Tegucigalpa, Honduras. -La crisis hídrica que afecta al Distrito Central se mantiene y los bajos niveles de almacenamiento en las principales represas obligan a las autoridades a prolongar las medidas de emergencia para garantizar el abastecimiento de agua potable.
EL HERALDO realizó un recorrido por la represa La Concepción, donde se pudo evidenciar el bajo nivel del agua y las huellas que ha dejado el descenso del embalse en las zonas que anteriormente permanecían cubiertas.
El panorama muestra extensas áreas de tierra seca y agrietada alrededor del embalse, mientras el agua se concentra en una reducida zona cercana a la estructura de la represa.
La situación refleja el impacto de la falta de lluvias sobre las fuentes de agua Helada y Obscura que nacen en las montañas de Lepaterique, y que, según su recorrido, forman la Quebrada Honda, que luego es conocida como río San José, fuente que abastece La Concepción.
De acuerdo con el reporte divulgado este 25 de agosto por la Unidad Municipal de Agua Potable y Saneamiento (UMAPS), La Concepción registra 28.27% de su nivel, es decir, a 3.27 puntos porcentuales para llegar al nivel crítico de la represa.
El embalse tiene actualmente una categoría de alto riesgo hídrico, según la clasificación utilizada por las autoridades municipales, donde establecen que el nivel crítico se establece en 25% de capacidad de los embalses.
La situación es especialmente preocupante en La Concepción, debido a que el embalse se encuentra apenas 3.27 puntos porcentuales por encima del nivel crítico.
En el caso de Los Laureles presenta una condición ligeramente más favorable, pero permanece a 9.31 puntos porcentuales de ese límite, es decir, que actualente tiene un nivel de 34, 31% de su capacidad.

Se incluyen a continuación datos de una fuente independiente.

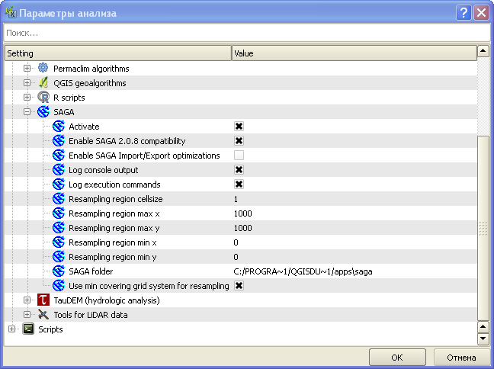Click the Tools for LiDAR data icon
This screenshot has height=369, width=494.
(43, 315)
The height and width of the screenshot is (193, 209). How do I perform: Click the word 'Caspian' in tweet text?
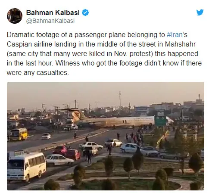pyautogui.click(x=19, y=44)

La reducción de los niveles de las represas tiene consecuencias directas en el suministro de agua para Tegucigalpa y Comayagüela. Ante la menor disponibilidad del recurso, las autoridades deben mantener esquemas de distribución y racionamiento para administrar las reservas existentes.
Ante este escenario, Lessy Palacios, bióloga de Patuca III, advirtió que la situación actual no es un fenómeno reciente, sino el resultado de un deterioro ambiental acumulado durante años. “Este es un problema ambiental y social que desde hace muchos años estamos viviendo”, señaló.
La especialista cuestionó la falta de protección de las fuentes de agua y advirtió sobre el deterioro de ríos, riachuelos y cuencas. “Todos los ríos, riachuelos y cuencas están deteriorados porque el gobierno no ha hecho lo suficiente para que estas cuencas sean protegidas”, manifestó Palacios.
Consideró que todavía existen alternativas para recuperar las zonas de recarga, entre ellas la protección de terrenos y la reforestación: “El gobierno tuvo y todavía tiene la oportunidad de protegerlas, comprar esos terrenos a los terratenientes y sembrar árboles de rápido crecimiento, especializados para la recuperación de cuencas”, explicó.
A su criterio, la pérdida de cobertura forestal ya está provocando efectos visibles sobre las fuentes de agua. “Todos estos riachuelos se han secado por falta de árboles. ¿Qué tenemos? Sedimentación y poca agua. El agua es un recurso no renovable y vamos a sufrir las consecuencias de ahora en adelante”, alertó.
La bióloga sostuvo que aún existe margen para actuar, pero pidió decisiones inmediatas para evitar que el deterioro avance. “Todavía estamos a tiempo de que el gobierno tome el control, que agarre el manubrio de este tren que nos está llevando al precipicio”, expresó.
La entrevistada relacionó la sequía a los incendios forestales como otra causa negativa del ser humano cuando no cuida el mendio ambiente: “Este año hemos tenido incendios forestales a más no poder. Hasta se quemó todo. Entonces, la parte social está completamente desentendida de la importancia de manejar el ambiente”, lamentó.
Emeregencia se extiende
La Corporación Municipal del Distrito Central aprobó el pasado lunes 24 de agosto la ampliación de la emergencia hídrica, debido a los bajos niveles que mantienen las principales fuentes de abastecimiento de agua potable de la capital.
Esta medida, que inicialmente estaba prevista para finalizar el 26 de agosto de 2026, fue extendida hasta el 15 de diciembre de 2026, de acuerdo con la disposición aprobada por la Corporación Municipal.
La ampliación responde a la persistencia de las condiciones de sequía y al reducido almacenamiento de los embalses Los Laureles y La Concepción, que permanecen en niveles considerados de alto riesgo hídrico y con poco margen de recuperación.
Según la comuna capitalina, con estas medidas se pretende mantener las acciones para atender la escasez, entre ellas la distribución de agua mediante cisternas y las gestiones para perforar y recuperar pozos que permitan incorporar nuevas fuentes al sistema de abastecimiento.